Since my last post, I have been implementing and testing Random Network Distillation (RND) by Burda et al. As I was able to implement the most important parts of RND, in this post I give a brief summary of how I implemented RND.
Implemented
First, here is an image that approximately summarizes what has been implemented:
The main parts are computing the intrinsic reward (RND loss) and updating the RND networks. Because the full code is too long to put in this post, I selected the segments that are most relevant to the implementation.
Defining RND Materials
The intrinsic reward for RND is defined as a MSE loss of two vectors: predictor and target. Both vectors are outputs of two networks with the same architecture - the RND predictor network and the RND target network.
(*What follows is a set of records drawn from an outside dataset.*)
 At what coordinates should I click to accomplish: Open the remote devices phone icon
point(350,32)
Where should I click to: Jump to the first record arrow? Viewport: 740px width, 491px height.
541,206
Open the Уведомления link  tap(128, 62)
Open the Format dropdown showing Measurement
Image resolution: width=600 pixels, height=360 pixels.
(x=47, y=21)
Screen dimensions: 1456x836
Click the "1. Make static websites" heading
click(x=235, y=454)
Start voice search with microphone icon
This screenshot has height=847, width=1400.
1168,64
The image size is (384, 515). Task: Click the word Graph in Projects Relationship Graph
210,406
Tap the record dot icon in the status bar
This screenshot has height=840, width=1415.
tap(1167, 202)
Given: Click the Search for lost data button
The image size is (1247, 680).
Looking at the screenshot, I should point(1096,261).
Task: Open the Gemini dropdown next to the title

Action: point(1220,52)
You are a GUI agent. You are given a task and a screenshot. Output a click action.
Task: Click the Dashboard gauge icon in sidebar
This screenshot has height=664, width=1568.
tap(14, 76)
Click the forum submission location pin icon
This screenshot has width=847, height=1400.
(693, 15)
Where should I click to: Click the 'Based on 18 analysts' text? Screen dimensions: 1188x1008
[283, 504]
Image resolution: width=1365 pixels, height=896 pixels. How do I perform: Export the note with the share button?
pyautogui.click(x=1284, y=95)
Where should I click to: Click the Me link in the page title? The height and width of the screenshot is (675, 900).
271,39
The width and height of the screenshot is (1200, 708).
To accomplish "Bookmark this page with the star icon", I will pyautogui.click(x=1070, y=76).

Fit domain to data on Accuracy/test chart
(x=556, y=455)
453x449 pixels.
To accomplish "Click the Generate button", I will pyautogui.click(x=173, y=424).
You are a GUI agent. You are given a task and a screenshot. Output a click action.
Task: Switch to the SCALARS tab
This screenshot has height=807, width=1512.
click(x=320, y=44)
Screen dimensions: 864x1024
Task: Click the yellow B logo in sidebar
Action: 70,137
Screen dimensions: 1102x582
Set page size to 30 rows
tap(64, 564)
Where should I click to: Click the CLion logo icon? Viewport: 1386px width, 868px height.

The RND predictor network and RND target network is defined in train_eval.py
where other networks are also defined.
if use_rnd: rnd_net = encoding_network.EncodingNetwork( tf_env.observation_spec(), fc_layer_params=value_fc_layers, name='PredictorRNDNetwork') target_rnd_net = encoding_network.EncodingNetwork( tf_env.observation_spec(), fc_layer_params=rnd_layers, name='TargetRNDNetwork')
The optimizer and loss function for RND is also defined in the next few lines. RND uses Adam optimizer and Mean Squared Loss (MSE) function.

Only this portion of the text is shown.